The government is really very good at distributing cash, with only the normal deadweight loss attendant on taxation. But it is an abysmal dispenser of advice on how to live your life, which is why the Declaration of Independance promises not happiness, but only the space to pursue same. I'm very open to arguments that private charity can't cover the cash needs of the poor, but I'll pit a private institution against the government in the "better living through social work" game any day of the week, and twice on the last day of the month.
Obviously, I'm against most forms of government help for adults, but is there anything as creepy as the notion that the government is supposed to improve you? If I want to be improved, I'll take on the project myself, thank you very much, and I extend people who are short of cash the respect of believing that they are probably much like myself in this regard. Either help them, or don't; there are valid arguments on both sides. But don't badger them to death.
These nannying arguments always make me think of one particularly bitter New York night, seeing a woman in a fur coat sweep past a homeless man braving the subzero weather in a sweatshirt. Figuring that no matter what he had done to himself or others, he didn't deserve to be left out on a night like this, I gave him five bucks on my way into the deli. Therein, the fur-coat lady said to me "He'll just spend it on drugs, you know."
It is one of the few times that I, whose middle name is "L'esprit d'escalier", have ever managed to muster a snappy comeback line on time. "I hope so," I responded, "because personally, if I were out there tonight, I would want some serious drugs."
In the case of kids, I'm game for a little more supervision; I'm happy to mandate vouchers for schooling and health care to make sure that they get some of each, and I'm willing to make those contingent on meeting some basic set of criteria. (Don't get too excited, liberals; I'm talking "Teaches reading, math, and a science class that includes evolution", not "Employs only union teachers with education degrees and a ream of useless certifications".) But I am left cold by the notion that we have to keep poor parents from having any say in the lives of their kids.

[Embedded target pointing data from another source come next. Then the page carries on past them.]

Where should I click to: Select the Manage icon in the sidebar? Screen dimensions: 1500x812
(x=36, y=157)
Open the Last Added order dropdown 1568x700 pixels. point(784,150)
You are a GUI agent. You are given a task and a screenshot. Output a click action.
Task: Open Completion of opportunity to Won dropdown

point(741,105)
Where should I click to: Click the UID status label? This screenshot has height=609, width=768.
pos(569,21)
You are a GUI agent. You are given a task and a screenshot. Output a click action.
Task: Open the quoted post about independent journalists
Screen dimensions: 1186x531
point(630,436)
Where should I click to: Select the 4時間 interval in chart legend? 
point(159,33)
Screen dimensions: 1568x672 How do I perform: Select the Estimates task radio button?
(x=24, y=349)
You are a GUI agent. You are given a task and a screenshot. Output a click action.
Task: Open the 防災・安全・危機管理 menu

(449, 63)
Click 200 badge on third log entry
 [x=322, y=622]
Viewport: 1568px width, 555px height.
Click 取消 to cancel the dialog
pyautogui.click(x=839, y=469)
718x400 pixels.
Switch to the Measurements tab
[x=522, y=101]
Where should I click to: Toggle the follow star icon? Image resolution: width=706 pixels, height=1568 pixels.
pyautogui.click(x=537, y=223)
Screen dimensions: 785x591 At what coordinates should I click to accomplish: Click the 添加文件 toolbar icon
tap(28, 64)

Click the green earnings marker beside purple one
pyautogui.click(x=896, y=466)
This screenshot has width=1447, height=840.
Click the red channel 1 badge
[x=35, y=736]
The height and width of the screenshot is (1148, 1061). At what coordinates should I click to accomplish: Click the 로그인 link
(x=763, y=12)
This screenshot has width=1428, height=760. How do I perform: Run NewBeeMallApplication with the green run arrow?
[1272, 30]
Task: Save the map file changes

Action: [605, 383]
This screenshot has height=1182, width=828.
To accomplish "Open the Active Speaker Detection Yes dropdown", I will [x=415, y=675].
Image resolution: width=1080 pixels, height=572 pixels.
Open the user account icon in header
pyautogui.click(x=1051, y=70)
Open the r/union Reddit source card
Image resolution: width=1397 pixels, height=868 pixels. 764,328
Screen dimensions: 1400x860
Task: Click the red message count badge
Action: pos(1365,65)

If the kids are that badly off, pull them out of the home (indeed, adoption by more affluent families is the only broad remedy that is actually demonstrably effective at improving the lives of poor children, a remedy whose effectiveness is matched only by its utter repugnance).
If you are not going to do this, and thank God we aren't, do them and their parents the service of believing that even poorer, darker skinned people with a variety of social and economic problems love their kids every bit as much as you love yours--and certainly a lot more than you love theirs.